I quit a tenured position at a good school in 1991 at the relatively young age of 41. One of my reasons was the increasing political correctness and groupthink of the universities which, since the '60s, have become leftist seminaries. Now it is far, far worse. So why would any right-thinking person want an academic post? Roger Kimball:
Consider, to take just one example, the fate of our colleges and universities. Once upon a time, and it was not so long ago, they were institutions dedicated to the pursuit of truth and the transmission of the highest values of our civilization. Today, most are dedicated to the repudiation of truth and the subversion of those values. In short, they are laboratories for the cultivation of wokeness. This is especially true, with only a handful of exceptions, of the most prestigious institutions. The tonier and more expensive the college, the more woke it is likely to be.
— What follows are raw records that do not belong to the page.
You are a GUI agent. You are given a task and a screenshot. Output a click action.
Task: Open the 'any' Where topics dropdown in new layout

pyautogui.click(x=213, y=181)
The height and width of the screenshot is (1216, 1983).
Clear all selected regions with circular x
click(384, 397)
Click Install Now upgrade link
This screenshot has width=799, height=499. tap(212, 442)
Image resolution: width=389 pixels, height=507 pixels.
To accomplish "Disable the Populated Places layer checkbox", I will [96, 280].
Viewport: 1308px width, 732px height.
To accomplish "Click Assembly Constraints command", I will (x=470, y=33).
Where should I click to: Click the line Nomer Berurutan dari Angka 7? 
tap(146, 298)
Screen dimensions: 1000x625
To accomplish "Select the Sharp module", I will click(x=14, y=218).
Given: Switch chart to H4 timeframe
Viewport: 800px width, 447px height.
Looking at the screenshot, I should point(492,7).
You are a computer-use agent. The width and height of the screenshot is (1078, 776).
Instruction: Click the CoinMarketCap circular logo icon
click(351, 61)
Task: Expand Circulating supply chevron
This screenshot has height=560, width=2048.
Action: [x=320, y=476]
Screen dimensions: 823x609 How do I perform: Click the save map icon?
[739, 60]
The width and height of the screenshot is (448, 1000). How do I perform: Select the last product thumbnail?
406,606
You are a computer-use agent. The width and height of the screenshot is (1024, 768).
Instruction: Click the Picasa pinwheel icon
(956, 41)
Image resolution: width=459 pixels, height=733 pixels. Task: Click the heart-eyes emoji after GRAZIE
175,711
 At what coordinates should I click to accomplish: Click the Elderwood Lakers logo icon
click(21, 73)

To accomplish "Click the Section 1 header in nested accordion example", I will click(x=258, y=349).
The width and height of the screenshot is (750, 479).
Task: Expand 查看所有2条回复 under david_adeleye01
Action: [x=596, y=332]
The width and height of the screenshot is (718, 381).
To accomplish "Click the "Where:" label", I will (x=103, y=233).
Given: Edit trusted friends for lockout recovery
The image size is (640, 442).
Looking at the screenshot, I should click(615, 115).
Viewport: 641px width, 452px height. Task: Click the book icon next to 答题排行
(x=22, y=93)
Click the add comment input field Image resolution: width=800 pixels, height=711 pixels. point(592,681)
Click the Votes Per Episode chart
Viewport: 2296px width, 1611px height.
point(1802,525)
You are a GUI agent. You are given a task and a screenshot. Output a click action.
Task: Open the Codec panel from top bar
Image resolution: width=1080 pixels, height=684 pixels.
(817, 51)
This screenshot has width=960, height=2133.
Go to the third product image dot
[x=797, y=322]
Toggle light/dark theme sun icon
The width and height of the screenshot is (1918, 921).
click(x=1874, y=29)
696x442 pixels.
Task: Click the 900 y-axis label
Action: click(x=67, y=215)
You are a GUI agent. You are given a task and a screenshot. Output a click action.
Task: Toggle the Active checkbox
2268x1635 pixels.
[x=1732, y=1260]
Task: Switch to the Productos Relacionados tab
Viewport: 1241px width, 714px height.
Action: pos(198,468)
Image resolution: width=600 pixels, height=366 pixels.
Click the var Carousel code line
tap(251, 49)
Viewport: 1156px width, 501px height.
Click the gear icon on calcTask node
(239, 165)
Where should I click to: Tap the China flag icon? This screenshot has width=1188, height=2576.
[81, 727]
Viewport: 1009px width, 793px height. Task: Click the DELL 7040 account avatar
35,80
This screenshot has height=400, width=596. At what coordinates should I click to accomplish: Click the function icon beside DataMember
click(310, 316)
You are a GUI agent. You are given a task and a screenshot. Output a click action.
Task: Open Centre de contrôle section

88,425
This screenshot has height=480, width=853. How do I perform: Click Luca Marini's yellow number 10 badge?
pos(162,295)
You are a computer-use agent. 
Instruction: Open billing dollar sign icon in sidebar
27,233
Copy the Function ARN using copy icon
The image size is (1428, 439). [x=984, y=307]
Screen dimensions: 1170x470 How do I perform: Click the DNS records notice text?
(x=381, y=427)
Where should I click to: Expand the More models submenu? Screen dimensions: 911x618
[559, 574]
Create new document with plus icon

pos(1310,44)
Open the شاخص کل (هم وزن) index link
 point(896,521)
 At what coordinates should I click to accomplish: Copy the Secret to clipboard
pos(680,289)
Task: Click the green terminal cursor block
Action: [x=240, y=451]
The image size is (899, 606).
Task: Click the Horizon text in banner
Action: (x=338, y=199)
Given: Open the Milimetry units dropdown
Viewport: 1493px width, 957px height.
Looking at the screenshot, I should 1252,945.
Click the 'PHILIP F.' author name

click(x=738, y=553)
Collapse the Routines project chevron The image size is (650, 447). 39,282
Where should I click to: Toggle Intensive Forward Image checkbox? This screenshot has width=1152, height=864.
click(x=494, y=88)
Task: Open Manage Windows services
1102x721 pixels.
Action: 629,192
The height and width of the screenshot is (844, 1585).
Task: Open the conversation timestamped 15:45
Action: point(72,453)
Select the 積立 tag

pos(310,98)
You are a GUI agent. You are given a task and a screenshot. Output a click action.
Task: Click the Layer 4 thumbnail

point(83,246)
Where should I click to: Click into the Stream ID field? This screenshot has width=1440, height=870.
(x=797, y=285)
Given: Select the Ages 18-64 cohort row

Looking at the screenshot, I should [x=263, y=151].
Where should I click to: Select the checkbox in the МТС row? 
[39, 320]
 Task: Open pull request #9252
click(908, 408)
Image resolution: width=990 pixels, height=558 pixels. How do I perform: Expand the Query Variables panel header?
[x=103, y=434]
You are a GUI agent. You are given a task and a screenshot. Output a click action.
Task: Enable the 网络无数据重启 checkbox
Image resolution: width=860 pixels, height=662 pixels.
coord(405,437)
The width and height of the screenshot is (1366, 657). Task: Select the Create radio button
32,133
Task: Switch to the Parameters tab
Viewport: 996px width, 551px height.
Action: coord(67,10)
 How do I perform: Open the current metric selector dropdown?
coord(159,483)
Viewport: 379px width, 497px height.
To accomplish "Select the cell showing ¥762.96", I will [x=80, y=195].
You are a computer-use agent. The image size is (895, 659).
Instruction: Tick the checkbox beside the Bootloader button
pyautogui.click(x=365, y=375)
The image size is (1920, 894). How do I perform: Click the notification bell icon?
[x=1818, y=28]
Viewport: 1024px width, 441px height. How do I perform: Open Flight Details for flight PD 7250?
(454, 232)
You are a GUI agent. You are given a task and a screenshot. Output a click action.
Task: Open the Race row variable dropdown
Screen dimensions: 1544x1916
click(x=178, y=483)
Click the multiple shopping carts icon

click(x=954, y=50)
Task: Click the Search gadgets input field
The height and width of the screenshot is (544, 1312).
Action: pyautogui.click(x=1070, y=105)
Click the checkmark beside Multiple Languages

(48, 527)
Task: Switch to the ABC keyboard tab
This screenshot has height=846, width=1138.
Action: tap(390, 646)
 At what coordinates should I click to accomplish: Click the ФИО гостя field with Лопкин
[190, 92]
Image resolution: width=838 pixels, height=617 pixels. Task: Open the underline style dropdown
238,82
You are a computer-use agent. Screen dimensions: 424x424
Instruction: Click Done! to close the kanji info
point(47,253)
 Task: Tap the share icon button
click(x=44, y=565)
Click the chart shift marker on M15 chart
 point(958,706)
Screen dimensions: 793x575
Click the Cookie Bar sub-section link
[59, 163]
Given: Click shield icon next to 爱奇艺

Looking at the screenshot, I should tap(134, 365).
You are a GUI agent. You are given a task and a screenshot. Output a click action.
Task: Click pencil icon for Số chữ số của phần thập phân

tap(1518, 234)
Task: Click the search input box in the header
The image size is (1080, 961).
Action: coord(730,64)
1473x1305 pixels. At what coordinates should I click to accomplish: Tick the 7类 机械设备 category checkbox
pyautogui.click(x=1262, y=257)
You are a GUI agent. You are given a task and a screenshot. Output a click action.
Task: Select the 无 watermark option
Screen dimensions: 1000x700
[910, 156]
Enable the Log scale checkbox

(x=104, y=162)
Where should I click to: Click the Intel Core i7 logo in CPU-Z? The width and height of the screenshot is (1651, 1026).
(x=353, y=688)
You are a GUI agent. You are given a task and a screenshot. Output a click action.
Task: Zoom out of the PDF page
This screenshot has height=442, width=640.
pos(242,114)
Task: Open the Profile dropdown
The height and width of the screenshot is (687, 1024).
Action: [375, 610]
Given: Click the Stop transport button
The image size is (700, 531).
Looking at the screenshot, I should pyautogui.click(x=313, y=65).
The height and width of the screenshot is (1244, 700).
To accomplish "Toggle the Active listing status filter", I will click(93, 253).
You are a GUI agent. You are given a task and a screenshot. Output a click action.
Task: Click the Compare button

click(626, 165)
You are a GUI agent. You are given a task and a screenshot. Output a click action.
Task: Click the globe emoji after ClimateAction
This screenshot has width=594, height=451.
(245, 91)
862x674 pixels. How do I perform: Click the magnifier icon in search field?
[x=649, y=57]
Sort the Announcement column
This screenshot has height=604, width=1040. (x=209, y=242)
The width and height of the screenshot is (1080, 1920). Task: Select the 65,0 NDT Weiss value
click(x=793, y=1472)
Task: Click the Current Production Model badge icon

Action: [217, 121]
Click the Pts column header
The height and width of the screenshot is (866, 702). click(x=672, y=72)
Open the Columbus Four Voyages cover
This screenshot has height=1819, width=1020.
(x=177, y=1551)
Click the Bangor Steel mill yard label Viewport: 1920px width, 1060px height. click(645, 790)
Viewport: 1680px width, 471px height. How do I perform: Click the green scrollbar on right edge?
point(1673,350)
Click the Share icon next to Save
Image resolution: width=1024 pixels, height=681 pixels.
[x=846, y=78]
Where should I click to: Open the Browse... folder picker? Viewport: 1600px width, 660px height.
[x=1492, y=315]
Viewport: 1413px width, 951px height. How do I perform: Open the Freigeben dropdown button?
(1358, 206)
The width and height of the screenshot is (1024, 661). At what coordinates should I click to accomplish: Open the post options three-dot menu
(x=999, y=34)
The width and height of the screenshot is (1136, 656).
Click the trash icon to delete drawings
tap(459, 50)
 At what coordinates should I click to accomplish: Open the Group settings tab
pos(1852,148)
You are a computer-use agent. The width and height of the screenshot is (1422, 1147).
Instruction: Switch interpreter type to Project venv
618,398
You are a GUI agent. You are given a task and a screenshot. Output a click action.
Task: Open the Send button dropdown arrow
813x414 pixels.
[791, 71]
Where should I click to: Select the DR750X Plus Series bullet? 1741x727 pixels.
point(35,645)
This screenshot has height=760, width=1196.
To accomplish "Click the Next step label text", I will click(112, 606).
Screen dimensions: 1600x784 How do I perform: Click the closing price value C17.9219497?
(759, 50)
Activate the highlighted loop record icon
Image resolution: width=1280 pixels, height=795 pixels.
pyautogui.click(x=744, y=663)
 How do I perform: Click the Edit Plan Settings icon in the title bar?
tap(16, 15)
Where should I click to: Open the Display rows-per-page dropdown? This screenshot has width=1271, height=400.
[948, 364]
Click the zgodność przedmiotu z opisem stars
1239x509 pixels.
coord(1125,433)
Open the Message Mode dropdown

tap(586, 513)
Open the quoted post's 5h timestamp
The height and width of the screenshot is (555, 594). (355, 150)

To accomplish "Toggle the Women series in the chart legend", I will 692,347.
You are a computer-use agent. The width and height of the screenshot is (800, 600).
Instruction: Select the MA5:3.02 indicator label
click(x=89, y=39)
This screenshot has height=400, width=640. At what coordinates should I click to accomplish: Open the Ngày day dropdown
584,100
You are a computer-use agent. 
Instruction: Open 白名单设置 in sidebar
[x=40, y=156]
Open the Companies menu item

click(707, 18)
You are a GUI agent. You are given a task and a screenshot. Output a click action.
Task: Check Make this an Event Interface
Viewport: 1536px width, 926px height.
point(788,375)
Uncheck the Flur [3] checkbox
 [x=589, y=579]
There are two central tenets of the woke philosophy. The first is feigned fragility. The second is angry intolerance. The union of fragility and intolerance has given us that curious and malevolent hybrid, the crybully, a delicate yet venomous species that thrives chiefly in lush, pampered environments.
The eighteenth-century German aphorist G. C. Lichtenberg observed, “Nowadays we everywhere seek to propagate wisdom: who knows whether in a couple of centuries there may not exist universities for restoring the old ignorance.” Doubtless Lichtenberg thought he was being clever. How astonished he would have been to discover that he was a prophet, not a satirist.
You should carefully read the whole essay. Kimball has wise and very timely things to say about free speech and its limits.
Probably long overdue, but I looked up what 'woke' means.
"The act of being very pretentious about how much you care about a social issue"
Yes.
Posted by: The Bad Ostrich | Friday, May 24, 2019 at 01:40 AM
This (referred to in the article) is also good. “When the BBC promoted a smartphone app to help women speak up in meetings, it was merely toeing the standard feminist line on the intrinsic fragility of women. So we are left with the curious phenomenon of good people who are opposed to misogyny subscribing to an essentially misogynistic perspective.”
Posted by: The Bad Ostrich | Friday, May 24, 2019 at 01:45 AM
This too is worthy of note: "In the name of anti-racism, identity politics has rehabilitated racial thinking." I would have written, 'racist thinking.'
But aren't women as a group more emotionally fragile than men as a group? If yes, then there is nothing misogynistic about pointing this out. Right?
Posted by: BV | Friday, May 24, 2019 at 04:04 AM
>> If yes, then there is nothing misogynistic about pointing this out. Right?
I think you are up against the difficulty of it being forbidden to voice even the truths that are acknowledged by received wisdom. I.e. it's OK for feminists to say or imply that women as a group more emotionally fragile than men as a group. But it's not OK for you to say it. Not only can you not say what may be true, but you cannot say what they acknowledge as true.
Posted by: The Bad Ostrich | Friday, May 24, 2019 at 02:46 PM
If it's true, then it is OK for anyone to say it. To hell with these Pee Cee idiots.
I say 'to hell with them' not because they are women, but because they are destructive, vicious, reality-denying idiots. I love women -- and I am not being sarcastic or sly.